Note that in this case, when sending an array as input argument, the output from Autograd is another array. This is the true gradient of the function, as opposed to the function in the previous example. By using arrays to represent the variables, the output from Autograd might be easier to work with, as the output is closer to what one could expect form a gradient-evaluting function.

Functions using mathematical functions from Numpy

import autograd.numpy as np
from autograd import grad
def f4(x):
    return np.sqrt(1+x**2) + np.exp(x) + np.sin(2*np.pi*x)

f4_grad = grad(f4)

x = 2.7

# Print the computed derivative:
print("The computed derivative of f4 at x = %g is: %g"%(x,f4_grad(x)))

# The analytical derivative is: x/sqrt(1 + x**2) + exp(x) + cos(2*pi*x)*2*pi
f4_grad_analytical = x/np.sqrt(1 + x**2) + np.exp(x) + np.cos(2*np.pi*x)*2*np.pi

# Print the analytical gradient:
print("The analytical gradient of f4 at x = %g is: %g"%(x,f4_grad_analytical))

More autograd

import autograd.numpy as np
from autograd import grad
def f5(x):
    if x >= 0:
        return x**2
    else:
        return -3*x + 1

f5_grad = grad(f5)

x = 2.7

# Print the computed derivative:
print("The computed derivative of f5 at x = %g is: %g"%(x,f5_grad(x)))

And with loops

import autograd.numpy as np
from autograd import grad
def f6_for(x):
    val = 0
    for i in range(10):
        val = val + x**i
    return val

def f6_while(x):
    val = 0
    i = 0
    while i < 10:
        val = val + x**i
        i = i + 1
    return val

f6_for_grad = grad(f6_for)
f6_while_grad = grad(f6_while)

x = 0.5

# Print the computed derivaties of f6_for and f6_while
print("The computed derivative of f6_for at x = %g is: %g"%(x,f6_for_grad(x)))
print("The computed derivative of f6_while at x = %g is: %g"%(x,f6_while_grad(x)))

import autograd.numpy as np
from autograd import grad
# Both of the functions are implementation of the sum: sum(x**i) for i = 0, ..., 9
# The analytical derivative is: sum(i*x**(i-1)) 
f6_grad_analytical = 0
for i in range(10):
    f6_grad_analytical += i*x**(i-1)

print("The analytical derivative of f6 at x = %g is: %g"%(x,f6_grad_analytical))

Using recursion

import autograd.numpy as np
from autograd import grad

def f7(n): # Assume that n is an integer
    if n == 1 or n == 0:
        return 1
    else:
        return n*f7(n-1)

f7_grad = grad(f7)

n = 2.0

print("The computed derivative of f7 at n = %d is: %g"%(n,f7_grad(n)))

# The function f7 is an implementation of the factorial of n.
# By using the product rule, one can find that the derivative is:

f7_grad_analytical = 0
for i in range(int(n)-1):
    tmp = 1
    for k in range(int(n)-1):
        if k != i:
            tmp *= (n - k)
    f7_grad_analytical += tmp

print("The analytical derivative of f7 at n = %d is: %g"%(n,f7_grad_analytical))

Note that if n is equal to zero or one, Autograd will give an error message.

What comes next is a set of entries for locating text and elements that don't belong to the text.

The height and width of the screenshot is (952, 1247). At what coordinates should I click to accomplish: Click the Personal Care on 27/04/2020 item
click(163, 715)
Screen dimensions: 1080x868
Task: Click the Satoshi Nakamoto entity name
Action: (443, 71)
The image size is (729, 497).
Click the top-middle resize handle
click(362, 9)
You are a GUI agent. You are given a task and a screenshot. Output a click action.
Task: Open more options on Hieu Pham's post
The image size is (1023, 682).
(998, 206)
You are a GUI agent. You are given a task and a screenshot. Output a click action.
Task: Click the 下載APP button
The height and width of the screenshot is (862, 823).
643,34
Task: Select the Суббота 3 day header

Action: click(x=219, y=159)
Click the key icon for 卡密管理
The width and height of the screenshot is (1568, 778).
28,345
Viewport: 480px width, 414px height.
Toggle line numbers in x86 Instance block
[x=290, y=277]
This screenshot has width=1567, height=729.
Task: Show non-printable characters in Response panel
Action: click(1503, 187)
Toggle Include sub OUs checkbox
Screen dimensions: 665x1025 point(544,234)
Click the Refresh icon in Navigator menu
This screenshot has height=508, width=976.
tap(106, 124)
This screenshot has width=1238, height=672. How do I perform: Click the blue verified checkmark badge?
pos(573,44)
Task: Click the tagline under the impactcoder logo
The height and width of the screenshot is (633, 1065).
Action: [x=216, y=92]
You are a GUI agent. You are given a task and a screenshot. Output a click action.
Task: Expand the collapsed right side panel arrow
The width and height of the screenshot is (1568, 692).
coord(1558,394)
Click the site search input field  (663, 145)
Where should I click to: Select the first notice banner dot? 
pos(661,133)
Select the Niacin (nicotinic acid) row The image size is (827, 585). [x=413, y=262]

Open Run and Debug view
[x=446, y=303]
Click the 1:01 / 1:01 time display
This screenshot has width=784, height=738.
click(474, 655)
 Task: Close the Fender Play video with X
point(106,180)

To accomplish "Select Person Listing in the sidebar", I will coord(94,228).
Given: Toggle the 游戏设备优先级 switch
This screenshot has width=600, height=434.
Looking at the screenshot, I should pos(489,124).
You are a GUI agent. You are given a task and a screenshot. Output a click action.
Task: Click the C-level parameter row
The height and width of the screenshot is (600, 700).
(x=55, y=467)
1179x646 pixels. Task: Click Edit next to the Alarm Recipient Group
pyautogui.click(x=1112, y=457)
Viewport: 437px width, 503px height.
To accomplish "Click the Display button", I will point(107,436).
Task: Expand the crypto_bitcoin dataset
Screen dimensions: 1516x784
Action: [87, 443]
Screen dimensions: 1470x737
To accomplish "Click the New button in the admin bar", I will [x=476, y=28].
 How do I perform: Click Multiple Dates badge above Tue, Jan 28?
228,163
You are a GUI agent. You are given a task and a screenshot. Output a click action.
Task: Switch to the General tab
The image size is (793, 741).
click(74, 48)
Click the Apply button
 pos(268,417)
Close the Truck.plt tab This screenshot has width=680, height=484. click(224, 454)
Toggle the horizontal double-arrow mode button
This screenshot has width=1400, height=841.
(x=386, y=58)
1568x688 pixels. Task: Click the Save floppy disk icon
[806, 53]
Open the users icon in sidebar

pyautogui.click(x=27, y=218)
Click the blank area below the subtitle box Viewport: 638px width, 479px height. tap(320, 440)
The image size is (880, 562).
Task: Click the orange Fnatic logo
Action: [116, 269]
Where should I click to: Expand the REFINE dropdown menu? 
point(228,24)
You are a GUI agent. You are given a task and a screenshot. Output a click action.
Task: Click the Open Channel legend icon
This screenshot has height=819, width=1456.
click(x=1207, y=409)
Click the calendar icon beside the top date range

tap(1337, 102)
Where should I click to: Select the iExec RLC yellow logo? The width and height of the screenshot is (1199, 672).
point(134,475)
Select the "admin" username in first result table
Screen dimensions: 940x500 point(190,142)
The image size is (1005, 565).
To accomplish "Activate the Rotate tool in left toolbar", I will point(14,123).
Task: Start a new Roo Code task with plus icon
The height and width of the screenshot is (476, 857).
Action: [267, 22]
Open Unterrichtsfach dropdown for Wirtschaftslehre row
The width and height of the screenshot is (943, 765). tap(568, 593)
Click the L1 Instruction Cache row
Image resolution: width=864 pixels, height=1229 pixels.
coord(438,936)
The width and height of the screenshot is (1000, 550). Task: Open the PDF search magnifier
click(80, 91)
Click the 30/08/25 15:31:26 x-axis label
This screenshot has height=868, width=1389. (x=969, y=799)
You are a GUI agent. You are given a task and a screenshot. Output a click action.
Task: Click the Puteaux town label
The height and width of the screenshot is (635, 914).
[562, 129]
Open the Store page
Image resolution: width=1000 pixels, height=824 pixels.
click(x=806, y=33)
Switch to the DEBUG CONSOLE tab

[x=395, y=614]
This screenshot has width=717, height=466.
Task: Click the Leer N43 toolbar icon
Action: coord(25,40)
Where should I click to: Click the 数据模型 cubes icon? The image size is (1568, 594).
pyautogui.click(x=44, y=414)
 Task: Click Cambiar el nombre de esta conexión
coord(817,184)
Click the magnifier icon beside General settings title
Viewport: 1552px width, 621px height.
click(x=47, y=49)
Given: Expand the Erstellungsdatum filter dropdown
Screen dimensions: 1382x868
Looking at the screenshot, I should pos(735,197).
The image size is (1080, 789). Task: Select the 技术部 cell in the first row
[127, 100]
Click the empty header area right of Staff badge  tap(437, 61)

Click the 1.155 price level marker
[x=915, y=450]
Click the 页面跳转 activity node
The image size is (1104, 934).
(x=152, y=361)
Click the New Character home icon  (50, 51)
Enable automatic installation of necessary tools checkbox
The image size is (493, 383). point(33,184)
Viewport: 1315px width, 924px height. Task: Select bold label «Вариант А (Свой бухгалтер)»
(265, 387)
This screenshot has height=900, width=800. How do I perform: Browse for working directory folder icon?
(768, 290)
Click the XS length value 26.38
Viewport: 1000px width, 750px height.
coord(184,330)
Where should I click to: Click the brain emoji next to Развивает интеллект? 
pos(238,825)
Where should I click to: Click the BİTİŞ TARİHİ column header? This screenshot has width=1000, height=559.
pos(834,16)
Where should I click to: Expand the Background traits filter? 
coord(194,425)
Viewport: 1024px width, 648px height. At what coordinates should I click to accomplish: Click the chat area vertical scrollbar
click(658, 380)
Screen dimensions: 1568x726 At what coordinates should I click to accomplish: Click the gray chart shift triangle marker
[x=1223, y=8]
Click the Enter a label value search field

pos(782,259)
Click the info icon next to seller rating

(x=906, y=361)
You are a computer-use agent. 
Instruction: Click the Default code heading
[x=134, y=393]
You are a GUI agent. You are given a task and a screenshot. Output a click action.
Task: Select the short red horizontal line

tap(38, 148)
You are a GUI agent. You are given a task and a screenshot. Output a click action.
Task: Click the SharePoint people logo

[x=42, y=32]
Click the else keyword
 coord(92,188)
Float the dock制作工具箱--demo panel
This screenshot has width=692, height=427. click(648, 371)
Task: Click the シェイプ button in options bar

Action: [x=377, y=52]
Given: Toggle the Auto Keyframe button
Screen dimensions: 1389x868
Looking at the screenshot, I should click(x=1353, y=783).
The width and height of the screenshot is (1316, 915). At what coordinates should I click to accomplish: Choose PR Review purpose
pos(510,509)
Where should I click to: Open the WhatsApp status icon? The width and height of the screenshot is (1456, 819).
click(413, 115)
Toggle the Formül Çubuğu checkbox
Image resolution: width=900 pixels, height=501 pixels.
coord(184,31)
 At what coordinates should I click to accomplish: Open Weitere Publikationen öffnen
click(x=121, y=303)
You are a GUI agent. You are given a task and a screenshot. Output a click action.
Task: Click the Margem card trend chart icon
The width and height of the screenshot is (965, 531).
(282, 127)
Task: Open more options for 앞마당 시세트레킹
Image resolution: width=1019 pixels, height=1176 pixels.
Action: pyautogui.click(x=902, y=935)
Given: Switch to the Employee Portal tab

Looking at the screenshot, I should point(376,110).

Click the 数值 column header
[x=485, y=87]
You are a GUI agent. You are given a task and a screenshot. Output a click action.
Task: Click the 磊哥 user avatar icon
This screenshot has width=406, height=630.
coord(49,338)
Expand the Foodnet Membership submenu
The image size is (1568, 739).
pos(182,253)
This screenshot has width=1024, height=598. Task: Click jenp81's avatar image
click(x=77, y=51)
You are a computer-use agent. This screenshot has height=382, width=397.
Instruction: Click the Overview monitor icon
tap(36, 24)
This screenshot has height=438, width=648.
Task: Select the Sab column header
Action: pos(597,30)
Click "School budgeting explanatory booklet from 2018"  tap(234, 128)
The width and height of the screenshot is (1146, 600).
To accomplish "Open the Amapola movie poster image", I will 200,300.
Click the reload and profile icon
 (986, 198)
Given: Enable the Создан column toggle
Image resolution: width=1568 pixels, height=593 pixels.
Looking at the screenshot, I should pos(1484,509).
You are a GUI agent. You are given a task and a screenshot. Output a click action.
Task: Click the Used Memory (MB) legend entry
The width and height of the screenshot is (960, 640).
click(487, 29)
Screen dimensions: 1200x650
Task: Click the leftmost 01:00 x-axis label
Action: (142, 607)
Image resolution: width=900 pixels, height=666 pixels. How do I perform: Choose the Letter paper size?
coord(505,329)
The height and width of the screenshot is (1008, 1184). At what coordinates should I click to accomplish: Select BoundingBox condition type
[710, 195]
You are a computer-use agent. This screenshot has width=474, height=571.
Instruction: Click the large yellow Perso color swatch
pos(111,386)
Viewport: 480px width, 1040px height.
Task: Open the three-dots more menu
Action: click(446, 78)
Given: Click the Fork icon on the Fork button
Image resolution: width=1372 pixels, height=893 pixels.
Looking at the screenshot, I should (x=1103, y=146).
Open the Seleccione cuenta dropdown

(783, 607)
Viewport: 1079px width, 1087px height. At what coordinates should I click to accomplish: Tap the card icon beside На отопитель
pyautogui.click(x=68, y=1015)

This message appears when the output is independent on input.

Unsupported functions

import autograd.numpy as np
from autograd import grad
def f8(x): # Assume x is an array
    x[2] = 3
    return x*2

f8_grad = grad(f8)

x = 8.4

print("The derivative of f8 is:",f8_grad(x))

Here, Autograd tells us that an 'ArrayBox' does not support item assignment. The item assignment is done when the program tries to assign x[2] to the value 3. However, Autograd has implemented the computation of the derivative such that this assignment is not possible.

The syntax a.dot(b) when finding the dot product

import autograd.numpy as np
from autograd import grad
def f9(a): # Assume a is an array with 2 elements
    b = np.array([1.0,2.0])
    return a.dot(b)

f9_grad = grad(f9)

x = np.array([1.0,0.0])

print("The derivative of f9 is:",f9_grad(x))

Here we are told that the 'dot' function does not belong to Autograd's version of a Numpy array. To overcome this, an alternative syntax which also computed the dot product can be used:

import autograd.numpy as np
from autograd import grad
def f9_alternative(x): # Assume a is an array with 2 elements
    b = np.array([1.0,2.0])
    return np.dot(x,b) # The same as x_1*b_1 + x_2*b_2

f9_alternative_grad = grad(f9_alternative)

x = np.array([3.0,0.0])

print("The gradient of f9 is:",f9_alternative_grad(x))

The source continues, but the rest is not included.